This material was one of the earlier Lanthanides to be discovered, by the Swedish scientist Carl Gustav Mosander, working at the famous Karolinska Institute in 1839, though it was 1923 before the pure metal was produced.
One of the most reactive of the Lanthanides, readily oxidising and bubbling away in water, Lanthanum turned up unexpectedly in a Cerium salt sample Mosander was working on. It was because of its sneakily unexpected appearance in the sample that Mosander called it Lanthanum, from the Greek word ‘lanthano’, meaning to escape notice. A soft, silvery-white metal, Lanthanum rapidly tarnishes in air and burns easily when ignited.

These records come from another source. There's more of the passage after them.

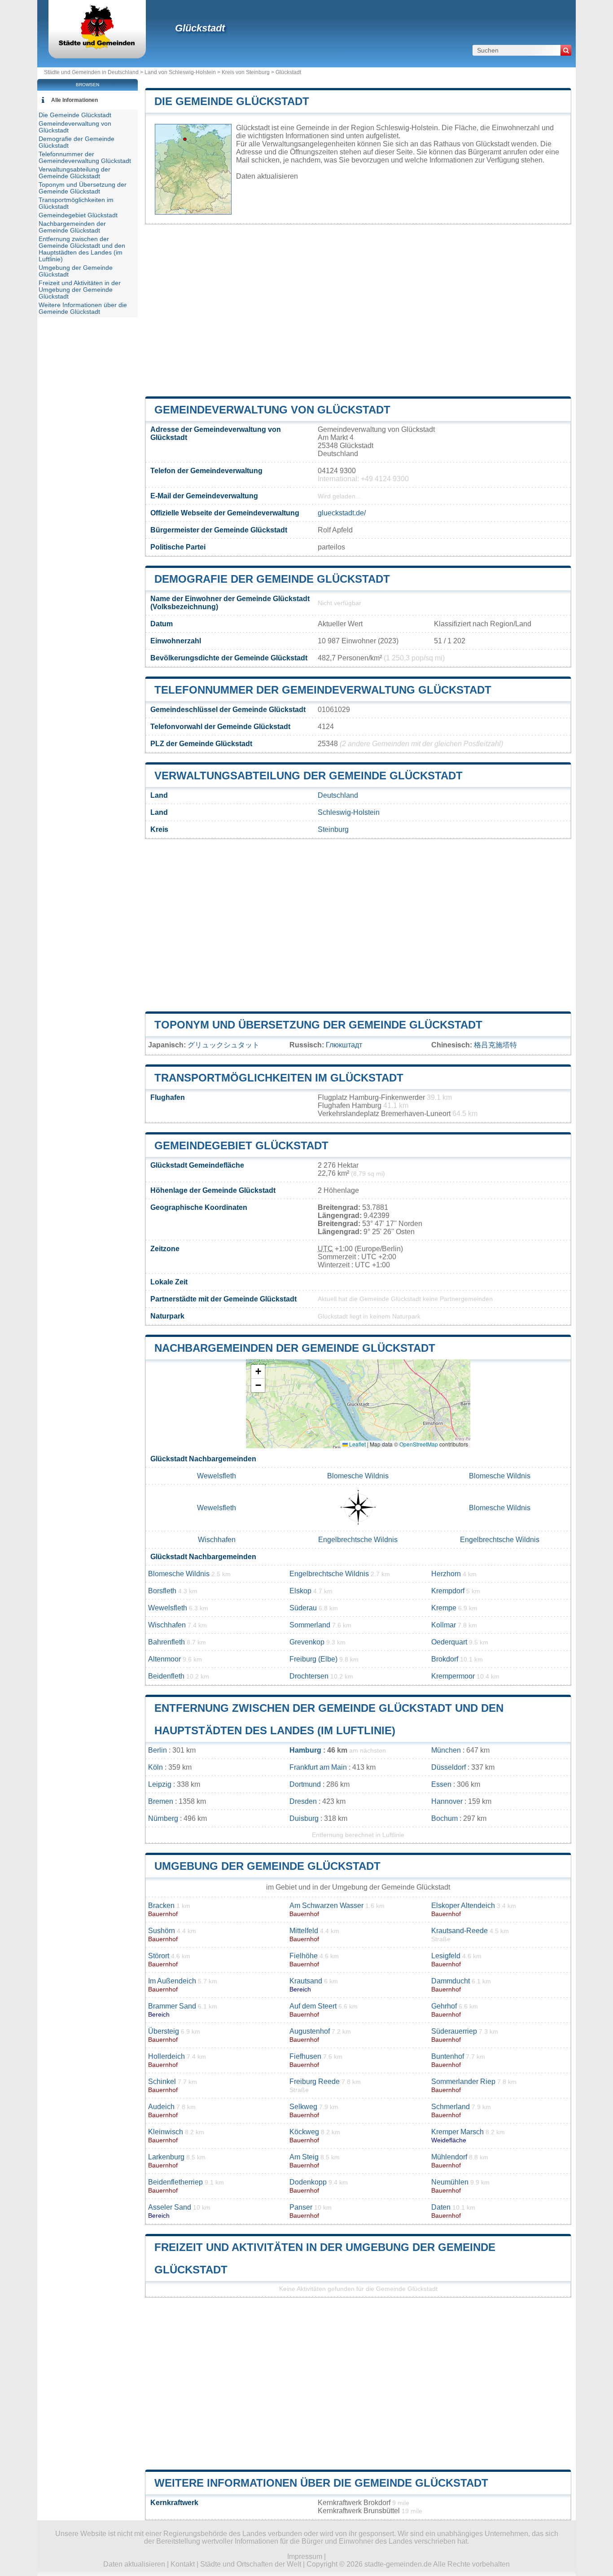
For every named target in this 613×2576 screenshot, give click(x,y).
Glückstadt (200, 28)
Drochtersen (308, 1676)
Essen (441, 1784)
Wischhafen (217, 1539)
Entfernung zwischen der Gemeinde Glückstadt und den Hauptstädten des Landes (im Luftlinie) (82, 249)
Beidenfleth (166, 1676)
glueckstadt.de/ (342, 513)
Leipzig (159, 1784)
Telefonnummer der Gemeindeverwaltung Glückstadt (322, 690)
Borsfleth (162, 1591)
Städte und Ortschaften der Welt (250, 2564)
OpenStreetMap (418, 1444)
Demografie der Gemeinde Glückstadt (272, 579)
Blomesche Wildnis (358, 1476)
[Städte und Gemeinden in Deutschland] (97, 47)
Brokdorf (444, 1659)
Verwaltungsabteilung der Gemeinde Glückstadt (308, 775)
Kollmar (443, 1625)
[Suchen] (565, 50)
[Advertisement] (358, 311)
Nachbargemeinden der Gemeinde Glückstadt (294, 1348)
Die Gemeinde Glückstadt (231, 101)
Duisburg (304, 1818)
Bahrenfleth (166, 1642)
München (446, 1750)
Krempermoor (453, 1676)
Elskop (300, 1591)
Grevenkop (306, 1642)
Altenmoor (164, 1659)
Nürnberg (163, 1818)
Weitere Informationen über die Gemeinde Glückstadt (321, 2483)
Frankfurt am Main (318, 1767)
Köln (155, 1767)
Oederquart (449, 1642)
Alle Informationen (74, 100)
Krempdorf (447, 1591)
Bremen (160, 1801)
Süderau (303, 1608)
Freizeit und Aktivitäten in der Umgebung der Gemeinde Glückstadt (80, 290)
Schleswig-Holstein (349, 812)
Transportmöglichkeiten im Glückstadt (278, 1078)
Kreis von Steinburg (246, 72)
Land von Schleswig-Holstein (180, 72)
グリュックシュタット (223, 1045)
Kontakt (183, 2564)
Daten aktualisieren (267, 176)
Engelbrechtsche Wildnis (358, 1539)
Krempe (443, 1608)
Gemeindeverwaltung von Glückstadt (272, 410)
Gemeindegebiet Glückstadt (241, 1145)
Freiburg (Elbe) (313, 1659)
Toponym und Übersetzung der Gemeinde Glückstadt (318, 1025)
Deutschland (338, 795)
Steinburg (333, 829)
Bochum (444, 1818)
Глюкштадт (344, 1045)
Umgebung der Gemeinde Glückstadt (267, 1866)
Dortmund (305, 1784)
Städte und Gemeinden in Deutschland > (94, 72)
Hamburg (305, 1750)
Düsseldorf (448, 1767)
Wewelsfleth (216, 1476)
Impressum (304, 2556)
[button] (258, 1372)
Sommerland (309, 1625)
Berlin (157, 1750)
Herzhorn (446, 1574)
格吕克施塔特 (495, 1045)
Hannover (447, 1801)
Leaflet (357, 1444)
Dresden (303, 1801)
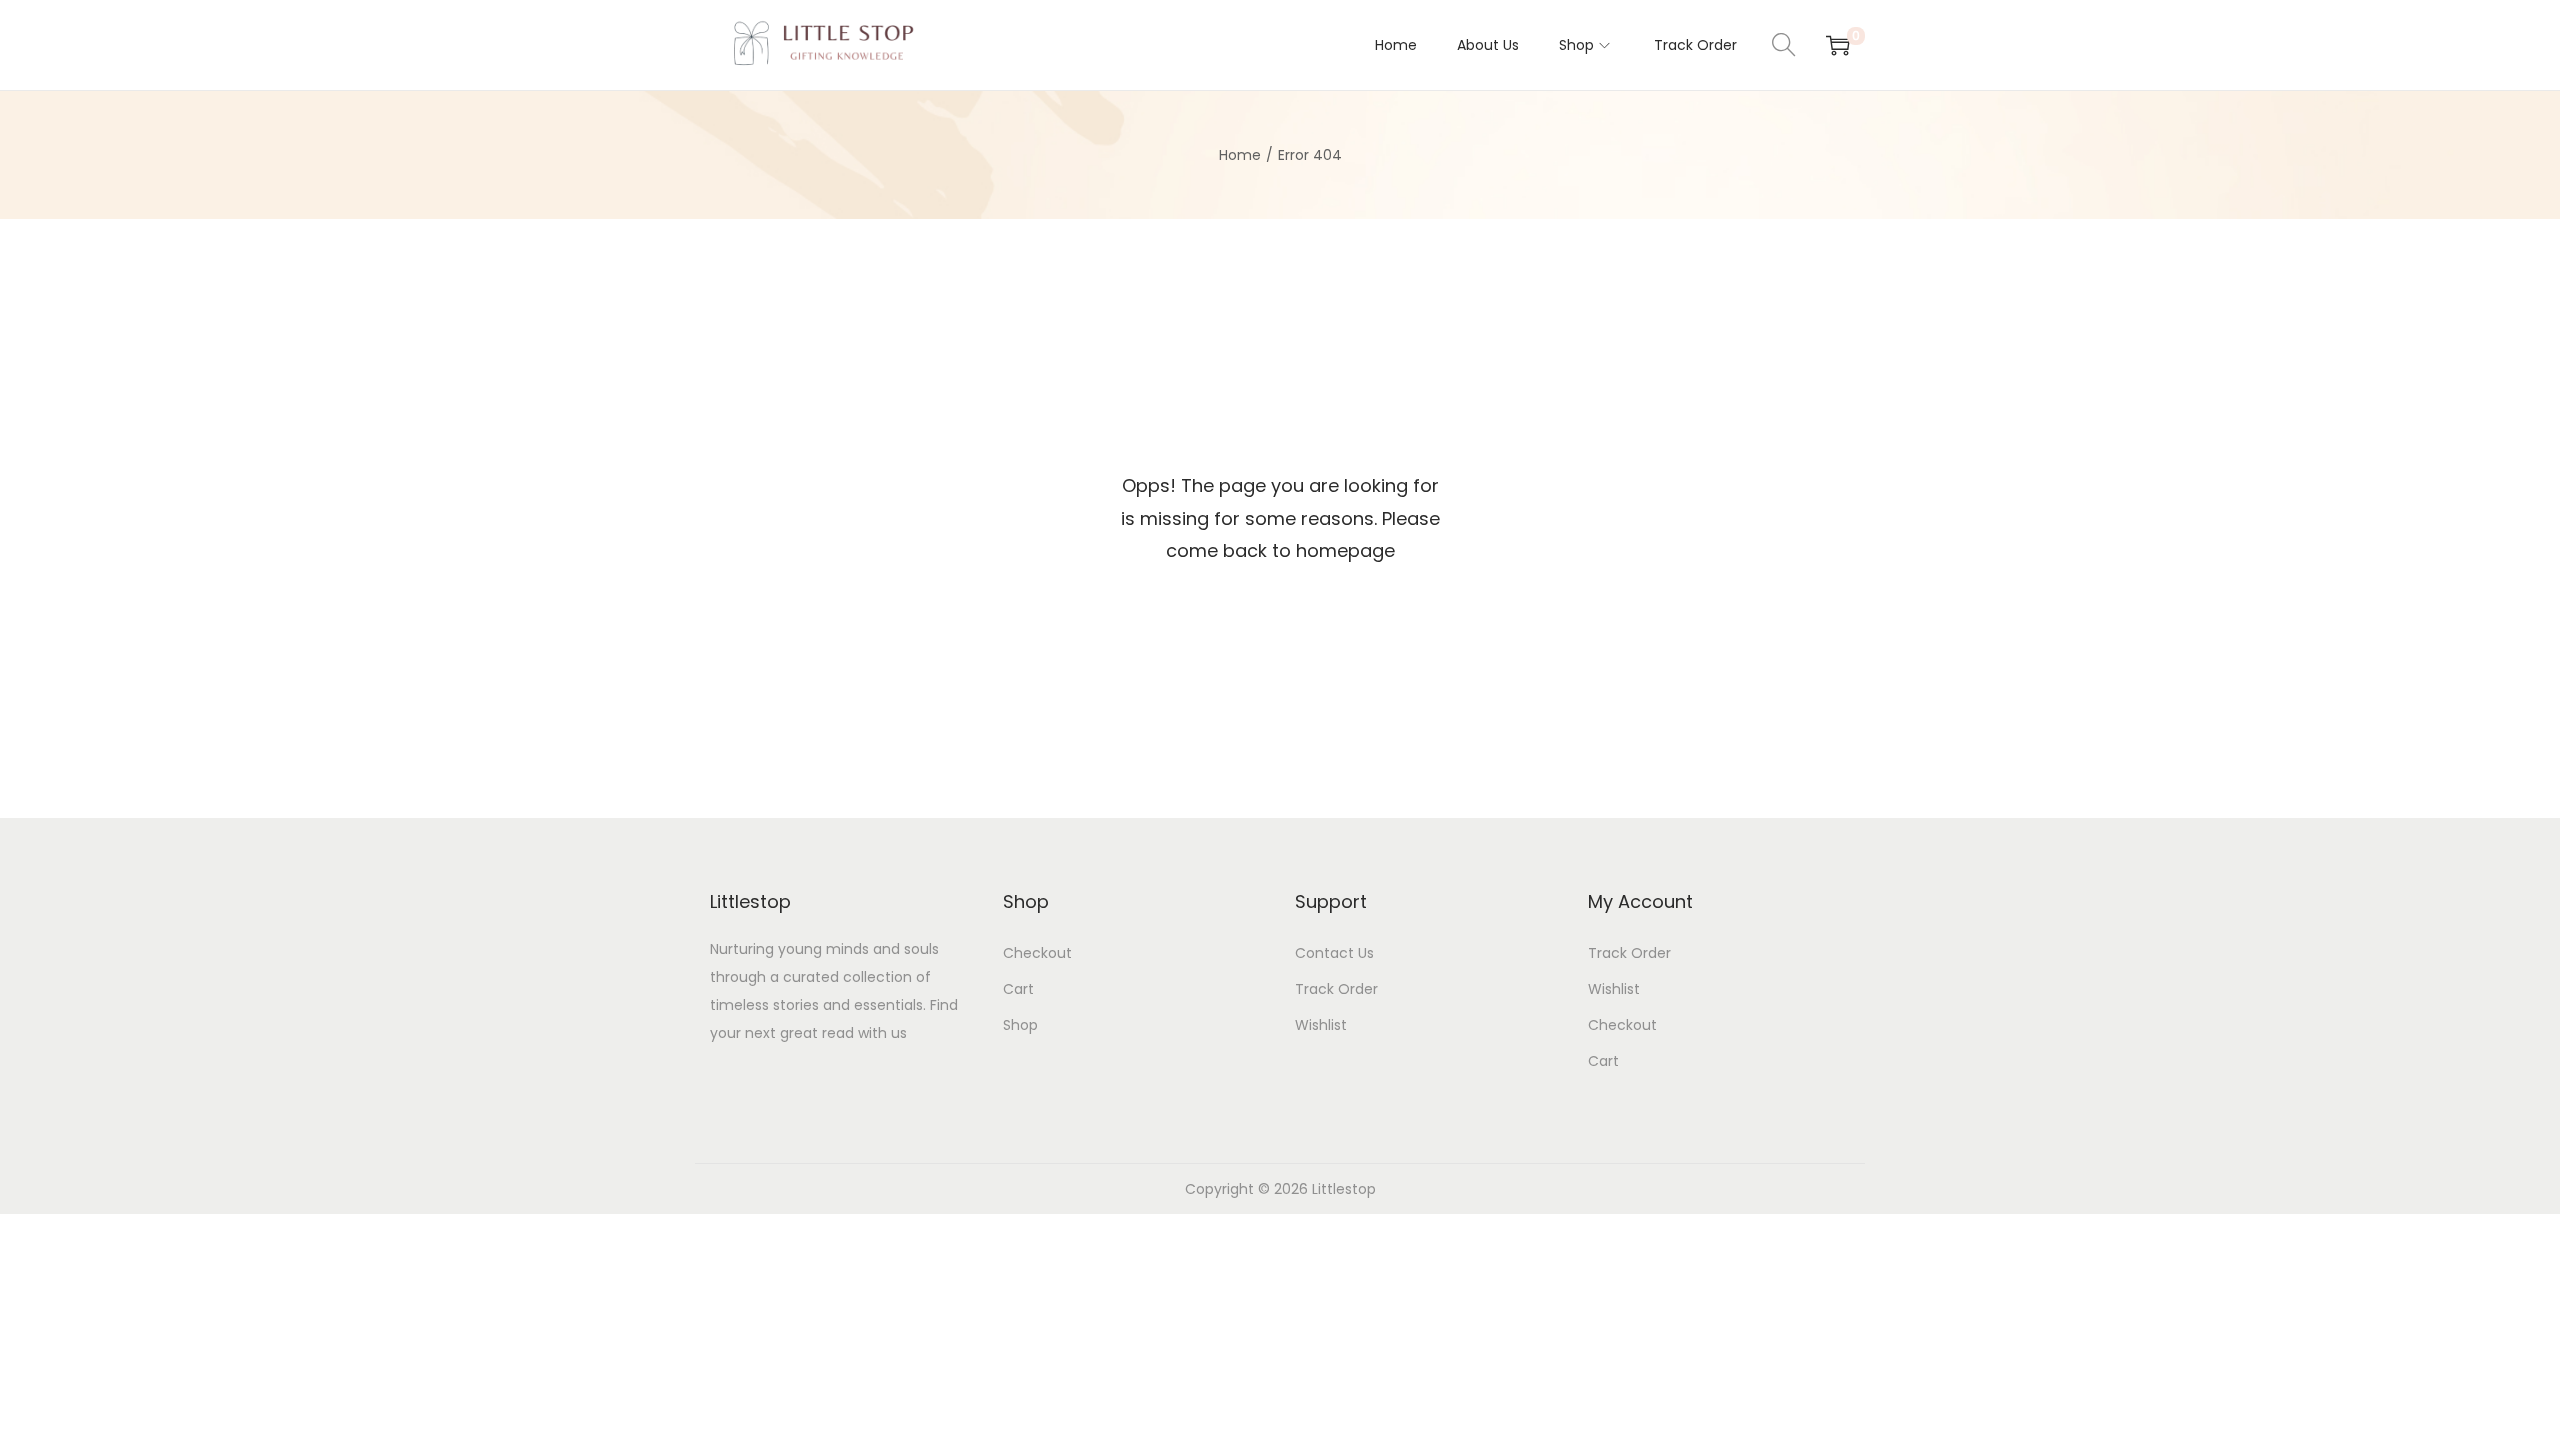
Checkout (1037, 953)
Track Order (1336, 989)
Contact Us (1334, 953)
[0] (1838, 45)
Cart (1018, 989)
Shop (1020, 1025)
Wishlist (1321, 1025)
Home (1240, 155)
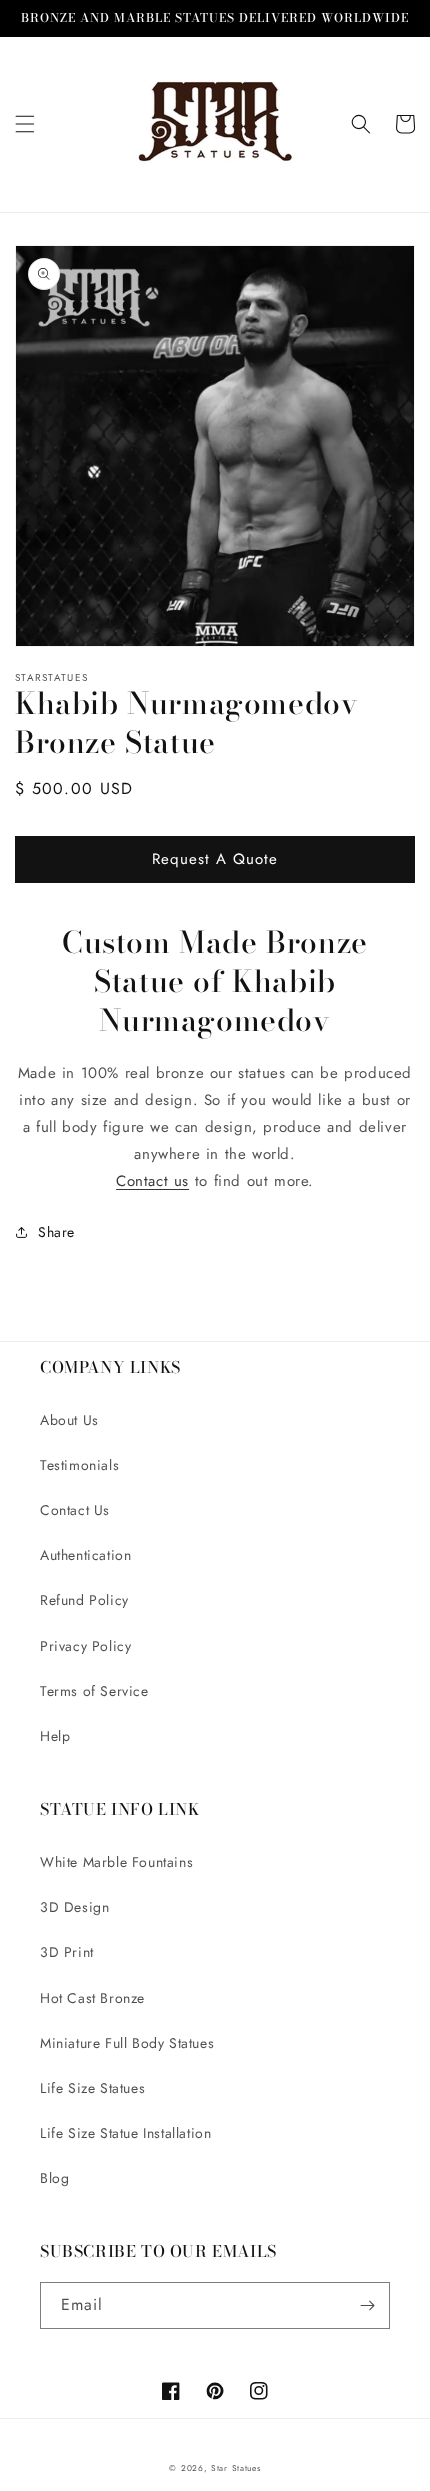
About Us (69, 1420)
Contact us (152, 1181)
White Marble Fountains (116, 1862)
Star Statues (235, 2468)
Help (55, 1736)
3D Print (67, 1952)
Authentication (85, 1555)
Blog (54, 2178)
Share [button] (56, 1232)
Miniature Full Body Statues (127, 2043)
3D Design (74, 1907)
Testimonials (79, 1465)
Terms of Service (94, 1691)
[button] (25, 124)
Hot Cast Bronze (92, 1998)
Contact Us (75, 1510)
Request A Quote (215, 859)
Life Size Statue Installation (125, 2133)
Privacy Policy (85, 1646)
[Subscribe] (367, 2305)
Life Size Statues (92, 2088)
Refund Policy (84, 1600)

It will come as quite a surprise to discover just how many ways this material is used, although much of the Lanthanum we experience is invisible. When it comes to using this material, it generally plays a secondary, supporting role. Although essential in a range of material compositions, its properties are commonly overlooked.
It is mostly added to glass used in some camera lenses to improve the clarity of the images it can produce. For many years, lead has been added to glass to give it an increased refractive index, producing an extra-shiny crystal effect. As the refractive index goes up, light travels more slowly in the material and the light is bent more as it travels from air into the glass. It is much better than Lead at pushing up the refractive index without dispersing the light too much; this extra clarity means that Lanthanum oxide is now used widely in lenses for cameras and telescopes. They increase the brightness and give an emission spectrum similar to sunlight.
One of the many chemicals likely to be added to the water in a swimming pool is a Lanthanum salt, aimed at latching onto phosphates that would otherwise act as in-water fertiliser, encouraging green algae to discolour the pool.
Lanthanum is an important component of mischmetal alloy (about 20%). The best-known use for this alloy is in ‘flints’ for cigarette lighters.
Lanthanum salts are used in catalysts for petroleum refining.
It is often added in small quantities to metals like Iron and Steel to make them less brittle, or to Tungsten to improve the quality of electrodes used in arc welding.
The ion La3+ is used as a biological tracer for Ca2+, and radioactive Lanthanum has been tested for use in treating cancer.
In a work setting, Lanthanum can be dangerous because gasses can be inhaled; long-term exposure causes lung embolisms. In humans, exposure to it can cause cancer, especially if inhaled. Large amounts of this material in the body are a threat to the proper functioning of the liver.